Bu başarı, İsrail'in Suriye'de Kürt özerk yönetimini destekleme ve Ankara'nın ulusal güvenliği için hayati öneme arz ettiğini düşündüğü bölgelerdeki nüfuzunu artırma çabalarını boşa çıkarmak için bir araç olarak değerlendirilecektir.
Ortadoğu'daki en uzun terörle mücadele operasyonlarından biri, PKK'nın tamamen silahsızlandırılmasıyla muhtemel sonuna yaklaşırken, özellikle savaşların değişen doğası konusunda çok önemli dersler çıkarılması gerektiğini gösteriyor. İsrail’in İran’a yönelik Yükselen Aslan Operasyonu öncesinde ve sırasında yürüttüğü istihbarat faaliyetleri, tüm bölgedeki istihbarat kurumları tarafından referans alınan vaka çalışmalarına dönüşebilir.
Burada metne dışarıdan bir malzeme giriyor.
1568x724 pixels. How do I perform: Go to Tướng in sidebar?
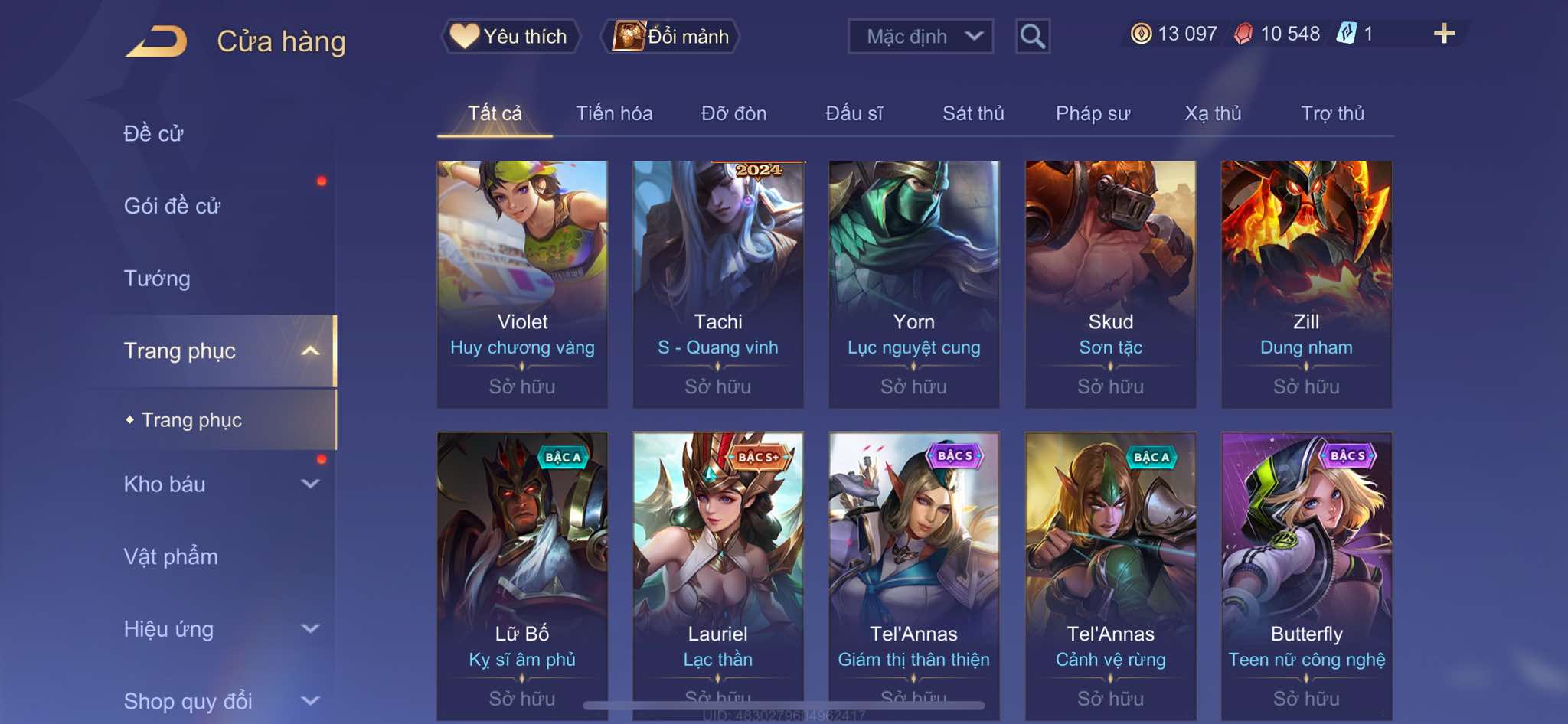click(x=157, y=279)
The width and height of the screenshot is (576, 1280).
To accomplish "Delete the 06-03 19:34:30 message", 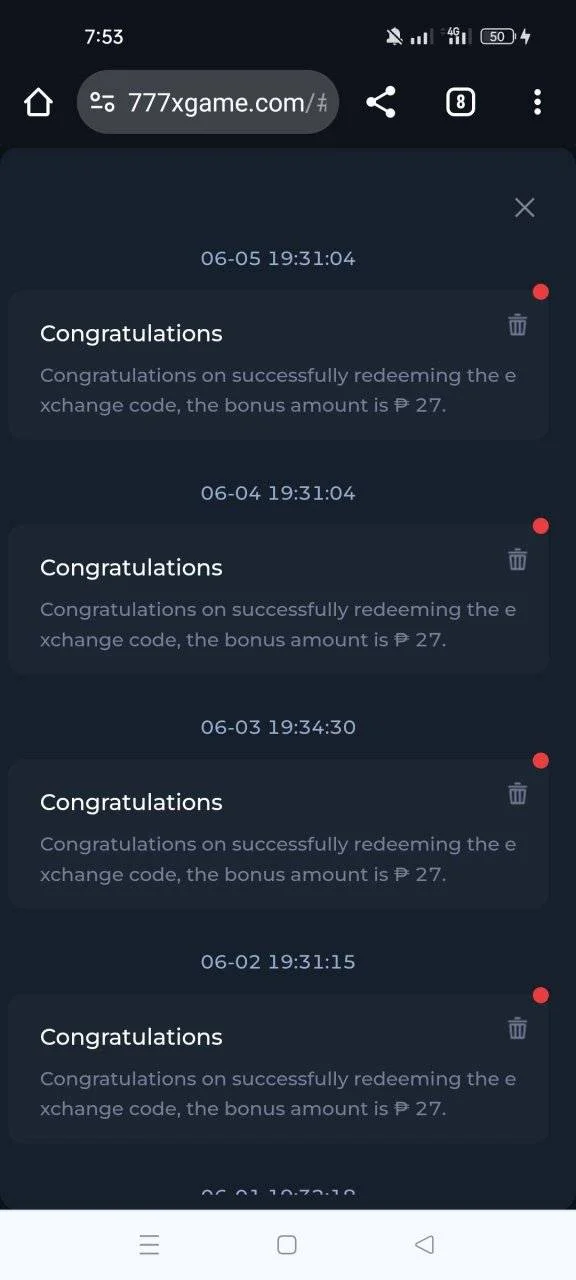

Bölgesel aktörler kapasitelerini güçlendirmeye çalışırken, İsrail'in gelecekteki taktiklerini önceden tahmin etmeye ve bunlara karşı koymaya çalışacaklar. Bu aynı zamanda ileri istihbarat toplama, dezenformasyon ve derin sahtecilik gibi kampanyaları ve psikolojik operasyonları da kapsıyor.
Eşit olmayan savaşlarda istihbarat, kesin ve yüksek değerli hedeflerin seçilmesini sağlayarak gücü katlayan bir faktör oluşturur ve savaşın gidişatını belirlemede merkezi bir rol oynar. Buradan çıkarılan ders açık: Gelecekteki çatışmalar, geleneksel ateş gücüyle değil, büyük ölçüde yenilikçi ve gizli istihbarat operasyonlarıyla belirlenecektir.